Extracted records:
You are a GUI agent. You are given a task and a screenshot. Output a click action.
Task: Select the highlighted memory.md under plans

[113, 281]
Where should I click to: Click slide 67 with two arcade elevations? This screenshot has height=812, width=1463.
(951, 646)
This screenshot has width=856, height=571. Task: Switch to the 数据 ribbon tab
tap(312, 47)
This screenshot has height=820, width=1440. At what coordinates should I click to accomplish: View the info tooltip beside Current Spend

---

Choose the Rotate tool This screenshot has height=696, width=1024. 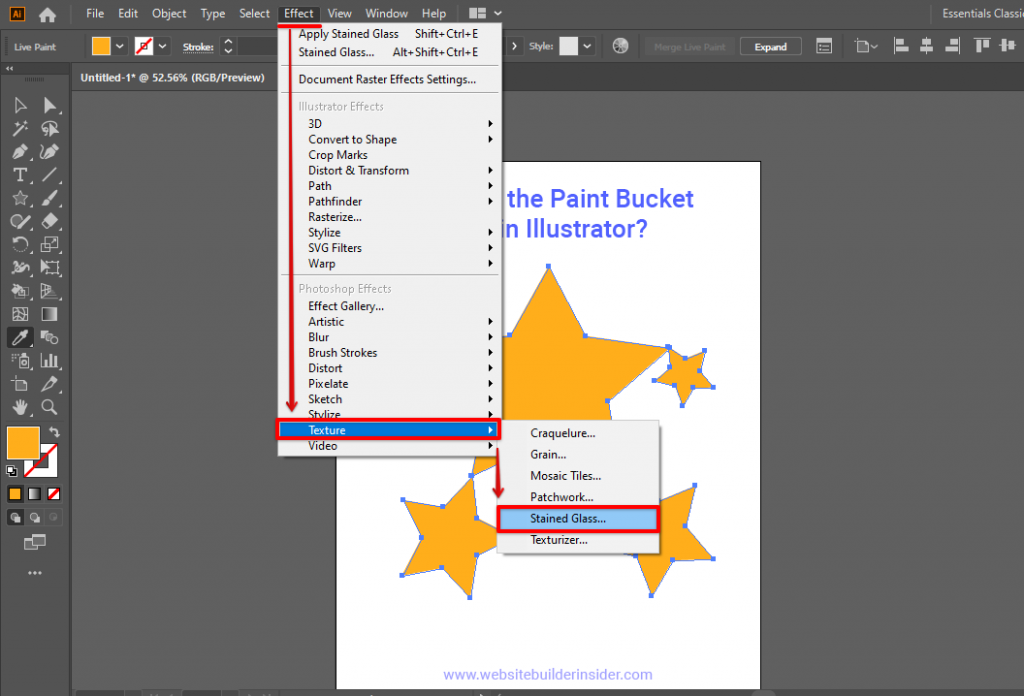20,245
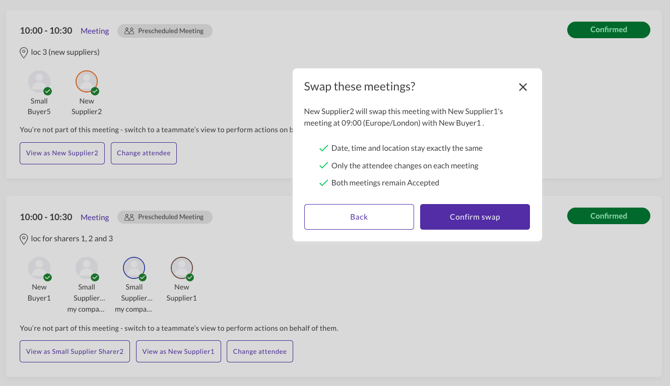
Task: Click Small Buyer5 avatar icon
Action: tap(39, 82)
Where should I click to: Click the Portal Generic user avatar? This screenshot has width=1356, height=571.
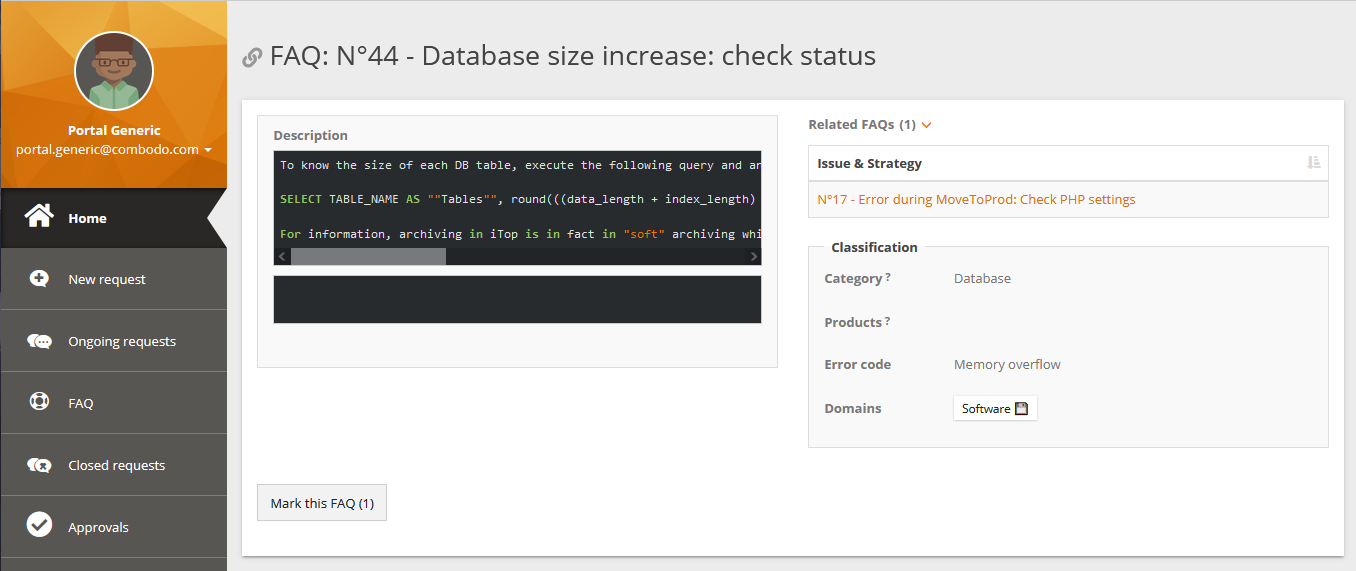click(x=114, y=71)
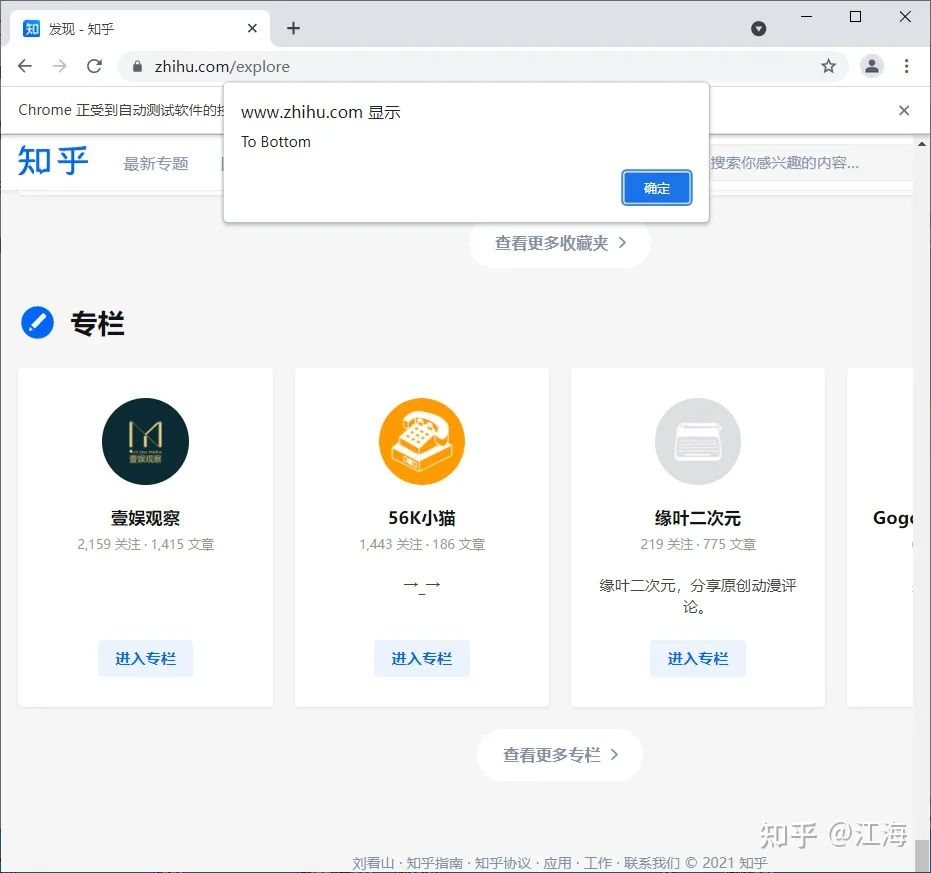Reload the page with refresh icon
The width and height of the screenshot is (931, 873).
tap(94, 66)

* * *

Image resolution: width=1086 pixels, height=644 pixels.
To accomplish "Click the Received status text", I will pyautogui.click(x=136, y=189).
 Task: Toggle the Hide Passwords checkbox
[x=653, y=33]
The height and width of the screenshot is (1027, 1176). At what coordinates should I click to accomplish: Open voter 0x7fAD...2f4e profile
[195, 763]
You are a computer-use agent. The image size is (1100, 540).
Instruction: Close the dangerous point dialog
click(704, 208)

Task details:
Look at the records above. Copy every line where the string "agent" occurs.

The answer:
You are a GUI agent. You are given a task and a screenshot. Output a click action.
You are a computer-use agent. The image size is (1100, 540).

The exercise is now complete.